NVMe at the hardware level.
The previous page explained why SPDK runs in userspace. This page explains what it talks to. An NVMe device isn't a "disk" — it's a PCIe endpoint with a memory-mapped register file, a small set of in-memory ring buffers, and a doorbell to get its attention. Once you see the hardware, the rest of SPDK starts to feel inevitable.
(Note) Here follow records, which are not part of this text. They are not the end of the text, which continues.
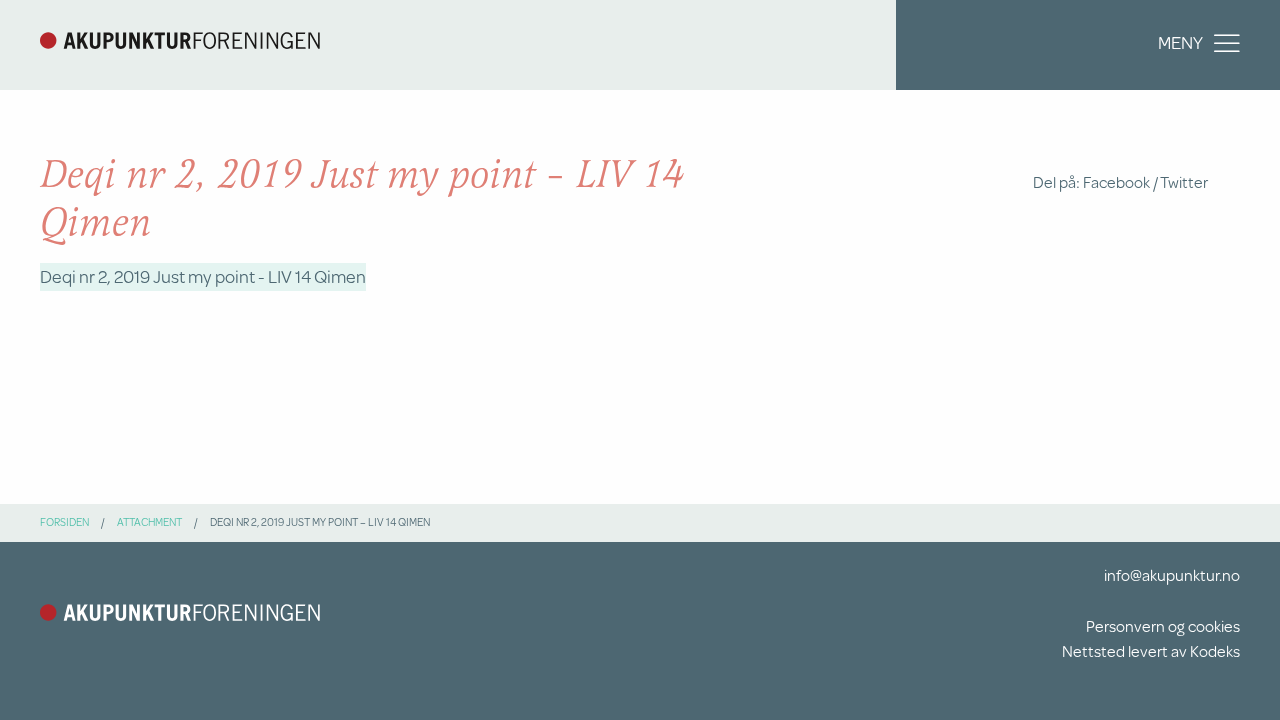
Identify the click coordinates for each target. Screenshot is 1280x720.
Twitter (1184, 181)
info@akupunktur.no (1172, 574)
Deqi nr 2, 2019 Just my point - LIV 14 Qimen (203, 276)
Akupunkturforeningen (180, 40)
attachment (149, 522)
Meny (1180, 42)
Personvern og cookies (1163, 625)
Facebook (1116, 181)
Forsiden (64, 522)
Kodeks (1215, 650)
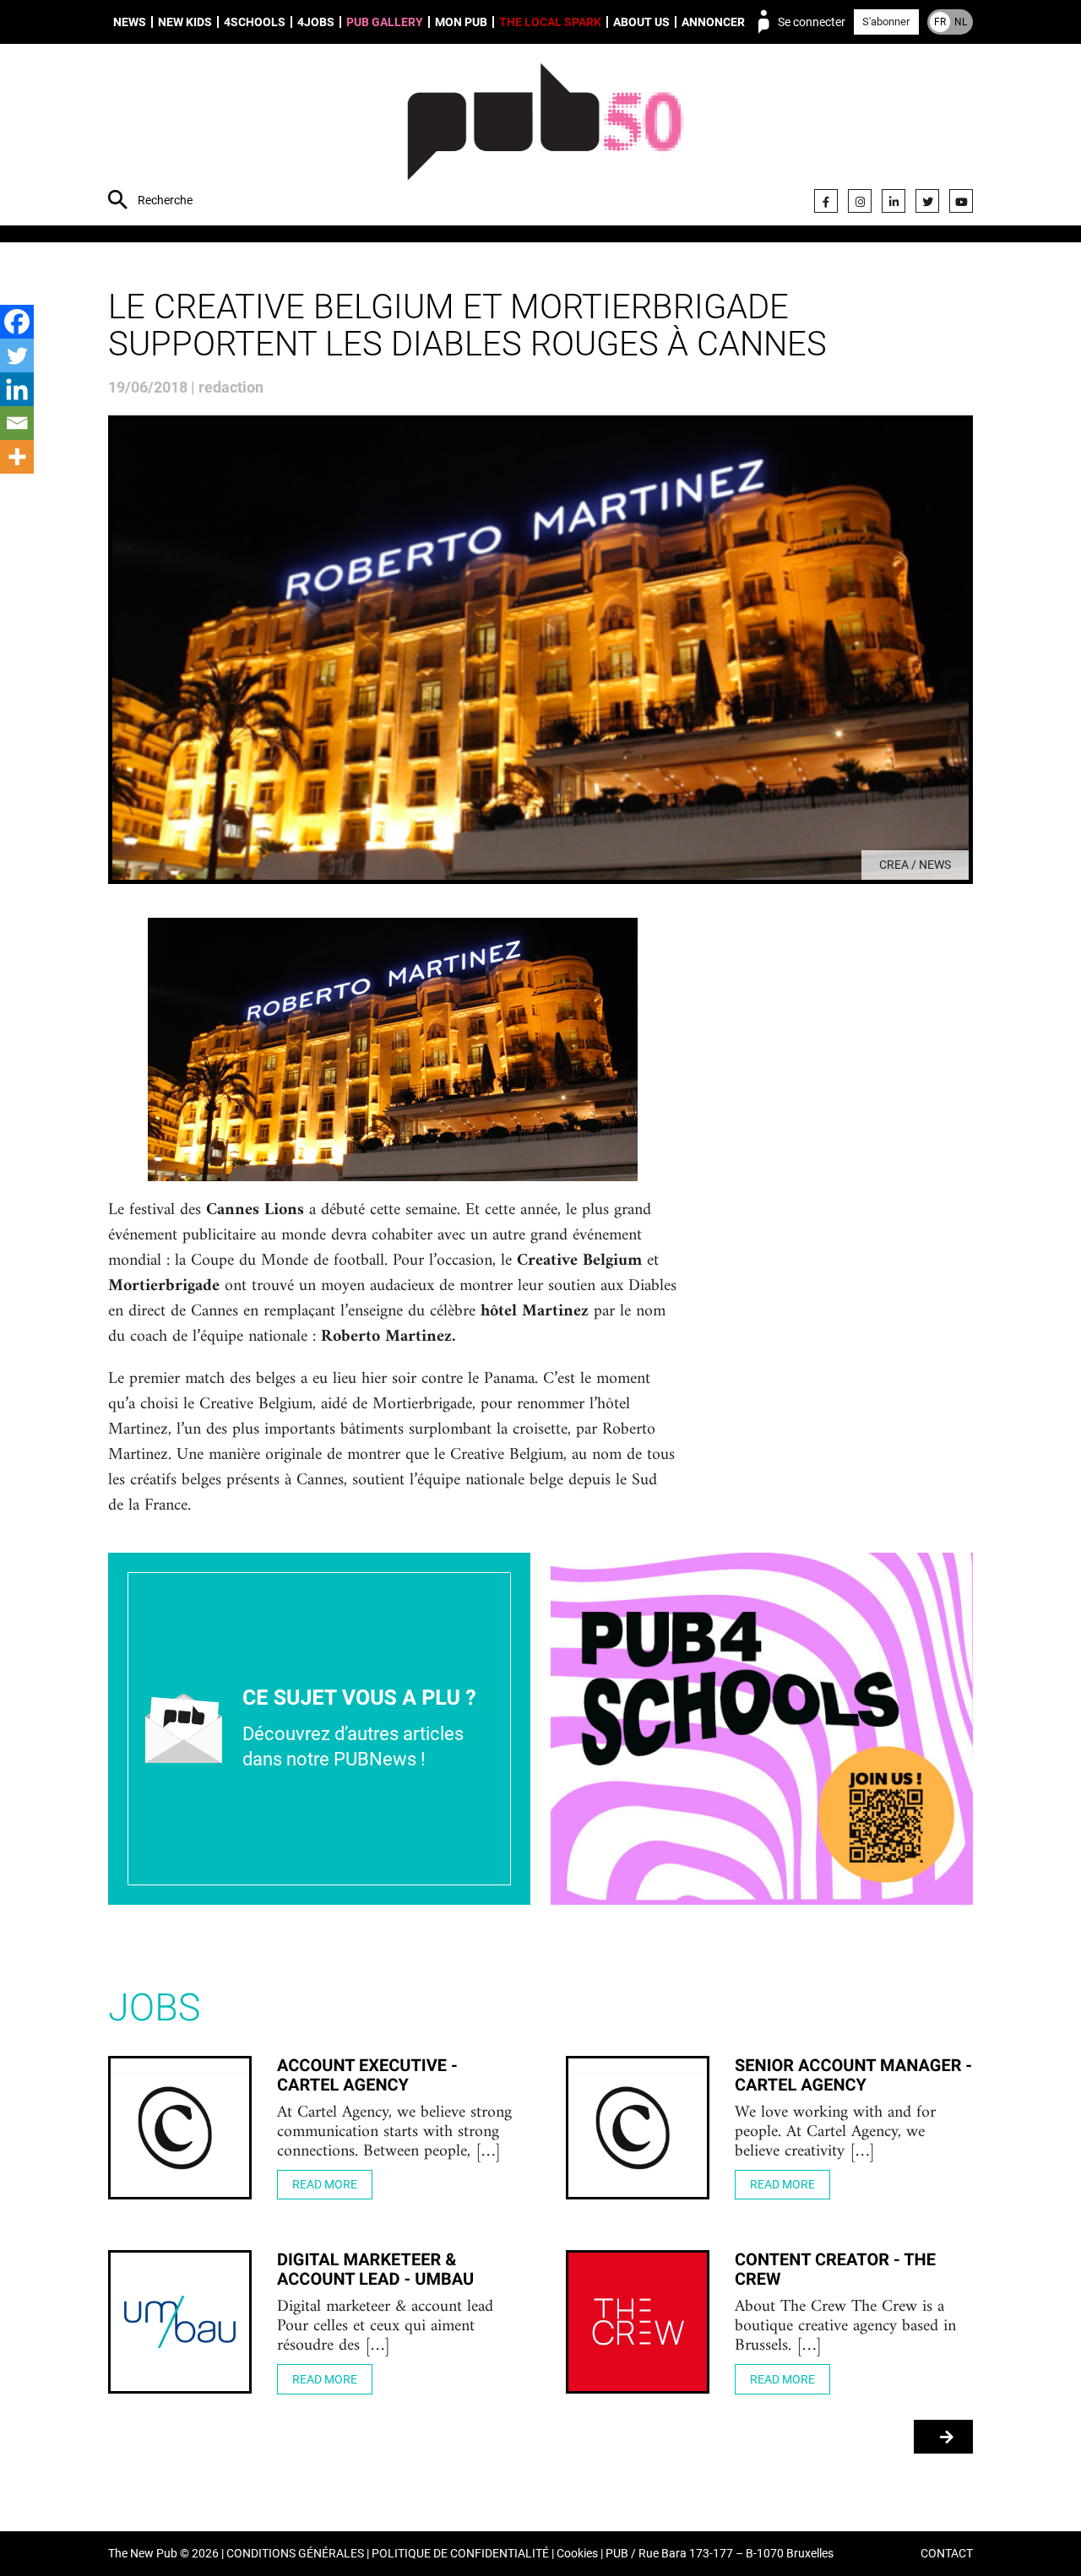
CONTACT (947, 2553)
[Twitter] (927, 201)
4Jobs (315, 22)
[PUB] (545, 137)
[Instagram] (860, 201)
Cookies (577, 2553)
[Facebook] (826, 201)
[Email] (17, 423)
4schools (254, 22)
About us (641, 22)
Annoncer (713, 22)
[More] (17, 457)
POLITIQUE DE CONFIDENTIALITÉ (460, 2553)
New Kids (185, 22)
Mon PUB (461, 22)
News (129, 22)
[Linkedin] (17, 389)
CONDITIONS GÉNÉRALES (295, 2553)
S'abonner (886, 21)
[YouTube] (961, 201)
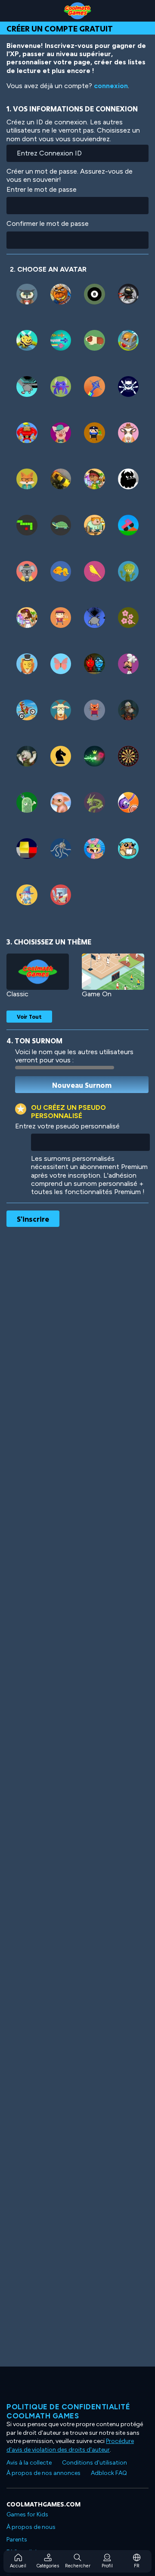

- What "an NVMe device" actually is
- PCIe, BARs, and MMIO — how a CPU talks to a device
- The NVMe register file — what lives at the top of BAR0
- Submission queues and completion queues
- Doorbell registers: how a single write kicks the device
- An NVMe command, byte by byte
- Admin queue vs I/O queues
- MSI-X interrupts — and why SPDK turns them off
- DMA, PRPs, and SGLs: getting data into RAM
- Namespaces — one SSD, many "disks"
- Source walkthrough: the SPDK register struct
- Edge cases: what trips people up
What "an NVMe device" actually is
When you say "NVMe SSD" in casual conversation, you usually mean "a fast block-storage thing." When the kernel — or SPDK — talks to one, it means something much more specific:
A PCIe endpoint. The device is a card on a PCIe bus with its own device ID, vendor ID, and BARs (Base Address Registers). It shows up under
lspcilike any other PCIe device.A memory-mapped register file. The device exposes a region of its internal registers to the CPU by claiming one or more BAR windows. The CPU accesses them with normal load/store instructions — no port I/O, no special instructions, no syscalls.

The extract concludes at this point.